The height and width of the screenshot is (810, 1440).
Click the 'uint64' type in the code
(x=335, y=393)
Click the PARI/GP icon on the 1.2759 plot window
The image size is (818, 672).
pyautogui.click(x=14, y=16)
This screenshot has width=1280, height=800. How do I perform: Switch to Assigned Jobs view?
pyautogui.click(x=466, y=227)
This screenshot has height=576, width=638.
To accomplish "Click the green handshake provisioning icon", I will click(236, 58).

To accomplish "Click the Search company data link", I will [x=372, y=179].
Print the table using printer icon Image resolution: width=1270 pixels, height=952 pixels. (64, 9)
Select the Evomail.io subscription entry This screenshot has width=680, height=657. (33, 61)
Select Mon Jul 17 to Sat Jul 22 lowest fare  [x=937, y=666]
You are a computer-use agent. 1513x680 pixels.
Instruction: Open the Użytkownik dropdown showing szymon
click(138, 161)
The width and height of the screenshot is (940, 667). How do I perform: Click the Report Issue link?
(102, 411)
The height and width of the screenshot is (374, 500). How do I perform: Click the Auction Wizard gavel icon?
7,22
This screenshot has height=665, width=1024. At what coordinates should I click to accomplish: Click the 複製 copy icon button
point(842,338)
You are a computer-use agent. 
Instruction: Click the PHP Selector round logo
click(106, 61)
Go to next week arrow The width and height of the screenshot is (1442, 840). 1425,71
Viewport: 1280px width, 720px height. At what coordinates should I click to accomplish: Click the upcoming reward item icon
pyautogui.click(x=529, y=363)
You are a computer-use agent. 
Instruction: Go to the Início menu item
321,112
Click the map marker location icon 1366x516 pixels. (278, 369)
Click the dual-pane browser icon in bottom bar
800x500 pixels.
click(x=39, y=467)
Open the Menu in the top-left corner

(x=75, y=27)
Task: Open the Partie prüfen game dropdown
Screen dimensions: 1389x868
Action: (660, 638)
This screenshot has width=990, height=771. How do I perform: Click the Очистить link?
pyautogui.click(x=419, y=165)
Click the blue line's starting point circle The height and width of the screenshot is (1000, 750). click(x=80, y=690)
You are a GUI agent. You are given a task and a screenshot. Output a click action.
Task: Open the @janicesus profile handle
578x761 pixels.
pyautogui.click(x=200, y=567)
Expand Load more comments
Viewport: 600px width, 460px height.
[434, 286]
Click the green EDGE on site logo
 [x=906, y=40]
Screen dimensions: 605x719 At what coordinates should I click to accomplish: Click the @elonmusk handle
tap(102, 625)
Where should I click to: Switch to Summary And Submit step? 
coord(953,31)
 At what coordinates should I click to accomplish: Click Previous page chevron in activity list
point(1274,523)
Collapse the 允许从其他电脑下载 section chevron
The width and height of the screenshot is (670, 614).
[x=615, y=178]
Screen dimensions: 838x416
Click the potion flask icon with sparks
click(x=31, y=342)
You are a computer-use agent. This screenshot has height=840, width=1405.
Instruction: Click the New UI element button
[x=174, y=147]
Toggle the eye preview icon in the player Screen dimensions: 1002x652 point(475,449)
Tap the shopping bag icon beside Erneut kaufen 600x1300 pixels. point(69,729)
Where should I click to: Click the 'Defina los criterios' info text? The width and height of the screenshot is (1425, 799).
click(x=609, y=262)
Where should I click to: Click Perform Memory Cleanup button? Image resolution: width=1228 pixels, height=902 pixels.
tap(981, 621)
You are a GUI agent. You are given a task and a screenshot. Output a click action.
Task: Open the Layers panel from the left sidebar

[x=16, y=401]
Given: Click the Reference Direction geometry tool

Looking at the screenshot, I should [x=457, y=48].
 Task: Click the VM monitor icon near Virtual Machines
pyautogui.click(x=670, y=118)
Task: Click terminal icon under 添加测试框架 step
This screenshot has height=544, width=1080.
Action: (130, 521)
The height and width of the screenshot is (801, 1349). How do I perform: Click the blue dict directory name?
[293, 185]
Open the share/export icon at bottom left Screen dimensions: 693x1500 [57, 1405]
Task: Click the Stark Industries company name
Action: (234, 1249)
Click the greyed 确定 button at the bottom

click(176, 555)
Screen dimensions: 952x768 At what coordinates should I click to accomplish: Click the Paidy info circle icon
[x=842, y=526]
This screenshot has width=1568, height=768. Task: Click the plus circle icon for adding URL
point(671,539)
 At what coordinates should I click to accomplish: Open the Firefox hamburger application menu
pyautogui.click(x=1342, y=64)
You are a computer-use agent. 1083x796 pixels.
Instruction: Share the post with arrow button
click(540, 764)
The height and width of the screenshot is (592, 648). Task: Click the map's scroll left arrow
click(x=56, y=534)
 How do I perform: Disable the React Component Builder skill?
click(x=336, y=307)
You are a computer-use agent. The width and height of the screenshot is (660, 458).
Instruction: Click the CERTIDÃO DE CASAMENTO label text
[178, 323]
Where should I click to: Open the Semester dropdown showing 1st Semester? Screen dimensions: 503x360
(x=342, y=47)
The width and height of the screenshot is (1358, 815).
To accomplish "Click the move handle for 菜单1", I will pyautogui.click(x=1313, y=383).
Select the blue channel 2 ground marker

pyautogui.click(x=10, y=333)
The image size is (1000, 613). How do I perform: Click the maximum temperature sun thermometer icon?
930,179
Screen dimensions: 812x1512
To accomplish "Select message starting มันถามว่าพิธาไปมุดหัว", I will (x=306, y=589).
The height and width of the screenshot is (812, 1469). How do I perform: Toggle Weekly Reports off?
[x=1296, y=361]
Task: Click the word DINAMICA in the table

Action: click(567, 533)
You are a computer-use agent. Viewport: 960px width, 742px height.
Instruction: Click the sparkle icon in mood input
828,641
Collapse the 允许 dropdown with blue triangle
*****
WORK REQUIRED:
Give the entries again, every one of them exactly.

SOLUTION TO THE EXERCISE:
The height and width of the screenshot is (810, 1440).
Click the 'uint64' type in the code
(x=335, y=393)
Click the PARI/GP icon on the 1.2759 plot window
The image size is (818, 672).
pyautogui.click(x=14, y=16)
This screenshot has width=1280, height=800. How do I perform: Switch to Assigned Jobs view?
pyautogui.click(x=466, y=227)
This screenshot has height=576, width=638.
To accomplish "Click the green handshake provisioning icon", I will click(236, 58).

To accomplish "Click the Search company data link", I will [x=372, y=179].
Print the table using printer icon Image resolution: width=1270 pixels, height=952 pixels. (64, 9)
Select the Evomail.io subscription entry This screenshot has width=680, height=657. (33, 61)
Select Mon Jul 17 to Sat Jul 22 lowest fare  [x=937, y=666]
You are a computer-use agent. 1513x680 pixels.
Instruction: Open the Użytkownik dropdown showing szymon
click(138, 161)
The width and height of the screenshot is (940, 667). How do I perform: Click the Report Issue link?
(102, 411)
The height and width of the screenshot is (374, 500). How do I perform: Click the Auction Wizard gavel icon?
7,22
This screenshot has height=665, width=1024. At what coordinates should I click to accomplish: Click the 複製 copy icon button
point(842,338)
You are a computer-use agent. 
Instruction: Click the PHP Selector round logo
click(106, 61)
Go to next week arrow The width and height of the screenshot is (1442, 840). 1425,71
Viewport: 1280px width, 720px height. At what coordinates should I click to accomplish: Click the upcoming reward item icon
pyautogui.click(x=529, y=363)
You are a computer-use agent. 
Instruction: Go to the Início menu item
321,112
Click the map marker location icon 1366x516 pixels. (278, 369)
Click the dual-pane browser icon in bottom bar
800x500 pixels.
click(x=39, y=467)
Open the Menu in the top-left corner

(x=75, y=27)
Task: Open the Partie prüfen game dropdown
Screen dimensions: 1389x868
Action: (660, 638)
This screenshot has width=990, height=771. How do I perform: Click the Очистить link?
pyautogui.click(x=419, y=165)
Click the blue line's starting point circle The height and width of the screenshot is (1000, 750). click(x=80, y=690)
You are a GUI agent. You are given a task and a screenshot. Output a click action.
Task: Open the @janicesus profile handle
578x761 pixels.
pyautogui.click(x=200, y=567)
Expand Load more comments
Viewport: 600px width, 460px height.
[434, 286]
Click the green EDGE on site logo
 [x=906, y=40]
Screen dimensions: 605x719 At what coordinates should I click to accomplish: Click the @elonmusk handle
tap(102, 625)
Where should I click to: Switch to Summary And Submit step? 
coord(953,31)
 At what coordinates should I click to accomplish: Click Previous page chevron in activity list
point(1274,523)
Collapse the 允许从其他电脑下载 section chevron
The width and height of the screenshot is (670, 614).
[x=615, y=178]
Screen dimensions: 838x416
Click the potion flask icon with sparks
click(x=31, y=342)
You are a computer-use agent. This screenshot has height=840, width=1405.
Instruction: Click the New UI element button
[x=174, y=147]
Toggle the eye preview icon in the player Screen dimensions: 1002x652 point(475,449)
Tap the shopping bag icon beside Erneut kaufen 600x1300 pixels. point(69,729)
Where should I click to: Click the 'Defina los criterios' info text? The width and height of the screenshot is (1425, 799).
click(x=609, y=262)
Where should I click to: Click Perform Memory Cleanup button? Image resolution: width=1228 pixels, height=902 pixels.
tap(981, 621)
You are a GUI agent. You are given a task and a screenshot. Output a click action.
Task: Open the Layers panel from the left sidebar

[x=16, y=401]
Given: Click the Reference Direction geometry tool

Looking at the screenshot, I should [x=457, y=48].
 Task: Click the VM monitor icon near Virtual Machines
pyautogui.click(x=670, y=118)
Task: Click terminal icon under 添加测试框架 step
This screenshot has height=544, width=1080.
Action: (130, 521)
The height and width of the screenshot is (801, 1349). How do I perform: Click the blue dict directory name?
[293, 185]
Open the share/export icon at bottom left Screen dimensions: 693x1500 [57, 1405]
Task: Click the Stark Industries company name
Action: (234, 1249)
Click the greyed 确定 button at the bottom

click(176, 555)
Screen dimensions: 952x768 At what coordinates should I click to accomplish: Click the Paidy info circle icon
[x=842, y=526]
This screenshot has width=1568, height=768. Task: Click the plus circle icon for adding URL
point(671,539)
 At what coordinates should I click to accomplish: Open the Firefox hamburger application menu
pyautogui.click(x=1342, y=64)
You are a computer-use agent. 1083x796 pixels.
Instruction: Share the post with arrow button
click(540, 764)
The height and width of the screenshot is (592, 648). Task: Click the map's scroll left arrow
click(x=56, y=534)
 How do I perform: Disable the React Component Builder skill?
click(x=336, y=307)
You are a computer-use agent. The width and height of the screenshot is (660, 458).
Instruction: Click the CERTIDÃO DE CASAMENTO label text
[178, 323]
Where should I click to: Open the Semester dropdown showing 1st Semester? Screen dimensions: 503x360
(x=342, y=47)
The width and height of the screenshot is (1358, 815).
To accomplish "Click the move handle for 菜单1", I will pyautogui.click(x=1313, y=383).
Select the blue channel 2 ground marker

pyautogui.click(x=10, y=333)
The image size is (1000, 613). How do I perform: Click the maximum temperature sun thermometer icon?
930,179
Screen dimensions: 812x1512
To accomplish "Select message starting มันถามว่าพิธาไปมุดหัว", I will (x=306, y=589).
The height and width of the screenshot is (812, 1469). How do I perform: Toggle Weekly Reports off?
[x=1296, y=361]
Task: Click the word DINAMICA in the table

Action: click(567, 533)
You are a computer-use agent. Viewport: 960px width, 742px height.
Instruction: Click the sparkle icon in mood input
828,641
Collapse the 允许 dropdown with blue triangle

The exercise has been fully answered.